#### Records shown

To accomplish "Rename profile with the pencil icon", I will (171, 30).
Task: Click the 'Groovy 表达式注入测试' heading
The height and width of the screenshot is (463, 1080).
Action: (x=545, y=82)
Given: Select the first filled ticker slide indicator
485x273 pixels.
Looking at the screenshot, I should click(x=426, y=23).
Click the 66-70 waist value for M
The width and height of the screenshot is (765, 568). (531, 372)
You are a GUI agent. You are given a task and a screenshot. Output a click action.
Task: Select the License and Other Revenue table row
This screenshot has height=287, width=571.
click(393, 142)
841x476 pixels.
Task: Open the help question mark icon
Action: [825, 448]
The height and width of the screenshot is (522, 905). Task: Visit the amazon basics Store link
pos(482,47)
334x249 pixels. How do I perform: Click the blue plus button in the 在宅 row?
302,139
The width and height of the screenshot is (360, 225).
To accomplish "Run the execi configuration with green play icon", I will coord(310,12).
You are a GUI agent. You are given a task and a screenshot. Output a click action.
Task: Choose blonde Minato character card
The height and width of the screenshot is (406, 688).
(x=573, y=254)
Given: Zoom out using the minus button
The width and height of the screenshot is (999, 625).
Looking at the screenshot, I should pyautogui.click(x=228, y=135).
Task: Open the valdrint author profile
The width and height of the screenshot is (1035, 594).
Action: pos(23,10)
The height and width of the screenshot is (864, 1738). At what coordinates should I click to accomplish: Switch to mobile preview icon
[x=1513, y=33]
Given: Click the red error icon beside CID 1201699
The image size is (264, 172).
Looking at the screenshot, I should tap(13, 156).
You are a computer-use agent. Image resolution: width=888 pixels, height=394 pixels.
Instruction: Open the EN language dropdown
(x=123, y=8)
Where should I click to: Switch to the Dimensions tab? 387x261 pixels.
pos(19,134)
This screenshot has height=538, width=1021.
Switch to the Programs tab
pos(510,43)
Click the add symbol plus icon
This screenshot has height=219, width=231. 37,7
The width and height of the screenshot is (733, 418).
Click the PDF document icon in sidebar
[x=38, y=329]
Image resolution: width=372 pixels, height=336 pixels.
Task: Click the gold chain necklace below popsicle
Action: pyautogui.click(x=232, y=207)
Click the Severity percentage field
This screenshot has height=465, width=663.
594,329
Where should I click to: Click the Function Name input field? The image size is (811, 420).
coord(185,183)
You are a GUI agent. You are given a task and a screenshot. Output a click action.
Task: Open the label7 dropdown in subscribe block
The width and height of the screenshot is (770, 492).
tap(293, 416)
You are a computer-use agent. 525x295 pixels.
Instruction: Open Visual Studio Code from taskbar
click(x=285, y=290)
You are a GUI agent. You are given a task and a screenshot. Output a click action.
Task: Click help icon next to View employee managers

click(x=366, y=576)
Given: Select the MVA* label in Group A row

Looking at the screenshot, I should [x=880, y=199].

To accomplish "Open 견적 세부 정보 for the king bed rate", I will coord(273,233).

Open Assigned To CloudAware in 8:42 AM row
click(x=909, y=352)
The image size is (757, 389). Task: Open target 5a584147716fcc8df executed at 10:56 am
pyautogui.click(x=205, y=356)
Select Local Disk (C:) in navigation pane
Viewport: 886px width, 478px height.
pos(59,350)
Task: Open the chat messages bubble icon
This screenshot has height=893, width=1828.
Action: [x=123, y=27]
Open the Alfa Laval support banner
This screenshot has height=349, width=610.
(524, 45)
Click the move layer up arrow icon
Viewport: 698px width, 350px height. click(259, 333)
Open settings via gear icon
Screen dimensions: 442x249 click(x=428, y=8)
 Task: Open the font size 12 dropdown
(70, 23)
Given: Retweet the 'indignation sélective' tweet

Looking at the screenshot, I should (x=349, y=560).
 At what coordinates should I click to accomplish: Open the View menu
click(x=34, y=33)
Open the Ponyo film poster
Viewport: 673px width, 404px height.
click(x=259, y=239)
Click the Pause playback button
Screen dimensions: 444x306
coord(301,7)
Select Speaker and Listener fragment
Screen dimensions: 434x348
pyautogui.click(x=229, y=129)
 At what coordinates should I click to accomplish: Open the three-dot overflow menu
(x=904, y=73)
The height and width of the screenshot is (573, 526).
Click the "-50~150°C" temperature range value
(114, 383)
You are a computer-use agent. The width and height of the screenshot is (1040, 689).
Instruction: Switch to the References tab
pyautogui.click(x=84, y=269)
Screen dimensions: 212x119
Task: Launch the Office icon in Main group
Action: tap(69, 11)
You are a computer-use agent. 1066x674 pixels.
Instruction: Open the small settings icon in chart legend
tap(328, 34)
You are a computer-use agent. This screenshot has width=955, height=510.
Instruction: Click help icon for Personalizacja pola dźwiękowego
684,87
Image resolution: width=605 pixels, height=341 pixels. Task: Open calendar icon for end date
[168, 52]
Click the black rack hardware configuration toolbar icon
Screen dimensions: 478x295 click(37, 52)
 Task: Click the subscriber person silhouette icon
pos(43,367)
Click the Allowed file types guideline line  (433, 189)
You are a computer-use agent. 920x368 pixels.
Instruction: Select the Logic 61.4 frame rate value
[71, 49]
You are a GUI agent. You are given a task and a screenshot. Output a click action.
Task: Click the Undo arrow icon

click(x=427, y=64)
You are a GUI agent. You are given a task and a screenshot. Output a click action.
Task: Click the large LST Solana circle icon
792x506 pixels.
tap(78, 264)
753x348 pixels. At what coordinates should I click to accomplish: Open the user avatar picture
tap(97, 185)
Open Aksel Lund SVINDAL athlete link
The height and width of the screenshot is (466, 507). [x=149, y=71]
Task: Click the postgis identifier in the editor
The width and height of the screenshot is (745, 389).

########

▶ Problem description
Copy out each line of the entries that holds "computer".

▶ Your response
You are a computer-use agent. Image resolution: width=888 pixels, height=394 pixels.
You are a computer-use agent. 525x295 pixels.
You are a computer-use agent. The width and height of the screenshot is (1040, 689).
You are a computer-use agent. 1066x674 pixels.
You are a computer-use agent. This screenshot has width=955, height=510.
You are a computer-use agent. 920x368 pixels.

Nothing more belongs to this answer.